A run of listing:
*****

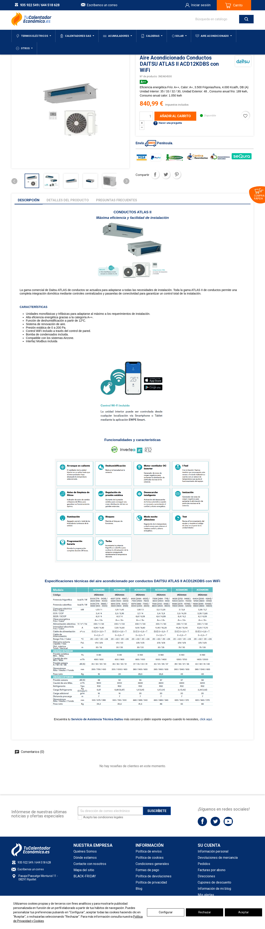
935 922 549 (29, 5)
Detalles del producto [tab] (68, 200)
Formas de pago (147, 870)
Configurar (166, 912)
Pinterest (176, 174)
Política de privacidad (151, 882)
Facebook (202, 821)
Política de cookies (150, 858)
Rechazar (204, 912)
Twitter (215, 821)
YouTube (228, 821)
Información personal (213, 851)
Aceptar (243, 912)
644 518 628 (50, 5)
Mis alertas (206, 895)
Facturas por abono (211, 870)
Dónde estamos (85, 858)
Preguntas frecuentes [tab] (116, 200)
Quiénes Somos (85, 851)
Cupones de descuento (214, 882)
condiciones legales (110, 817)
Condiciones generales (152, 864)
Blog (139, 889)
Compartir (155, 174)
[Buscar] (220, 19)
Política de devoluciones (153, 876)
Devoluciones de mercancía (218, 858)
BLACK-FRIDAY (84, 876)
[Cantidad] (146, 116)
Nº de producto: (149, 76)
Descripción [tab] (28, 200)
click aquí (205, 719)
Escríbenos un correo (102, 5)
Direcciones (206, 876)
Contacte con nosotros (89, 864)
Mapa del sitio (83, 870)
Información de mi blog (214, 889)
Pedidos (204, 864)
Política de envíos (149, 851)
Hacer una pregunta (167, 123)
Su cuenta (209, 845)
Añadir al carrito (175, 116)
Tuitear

*****

Format every line of the listing above as a JSON list of strings, one string per line, with blank lines and pictures left out.

[
  "935 922 549 (29, 5)",
  "Detalles del producto [tab] (68, 200)",
  "Formas de pago (147, 870)",
  "Configurar (166, 912)",
  "Pinterest (176, 174)",
  "Política de privacidad (151, 882)",
  "Facebook (202, 821)",
  "Política de cookies (150, 858)",
  "Rechazar (204, 912)",
  "Twitter (215, 821)",
  "YouTube (228, 821)",
  "Información personal (213, 851)",
  "Aceptar (243, 912)",
  "644 518 628 (50, 5)",
  "Mis alertas (206, 895)",
  "Facturas por abono (211, 870)",
  "Dónde estamos (85, 858)",
  "Preguntas frecuentes [tab] (116, 200)",
  "Quiénes Somos (85, 851)",
  "Cupones de descuento (214, 882)",
  "condiciones legales (110, 817)",
  "Condiciones generales (152, 864)",
  "Blog (139, 889)",
  "Compartir (155, 174)",
  "[Buscar] (220, 19)",
  "Política de devoluciones (153, 876)",
  "Devoluciones de mercancía (218, 858)",
  "BLACK-FRIDAY (84, 876)",
  "[Cantidad] (146, 116)",
  "Nº de producto: (149, 76)",
  "Descripción [tab] (28, 200)",
  "click aquí (205, 719)",
  "Escríbenos un correo (102, 5)",
  "Direcciones (206, 876)",
  "Contacte con nosotros (89, 864)",
  "Mapa del sitio (83, 870)",
  "Información de mi blog (214, 889)",
  "Pedidos (204, 864)",
  "Política de envíos (149, 851)",
  "Hacer una pregunta (167, 123)",
  "Su cuenta (209, 845)",
  "Añadir al carrito (175, 116)",
  "Tuitear"
]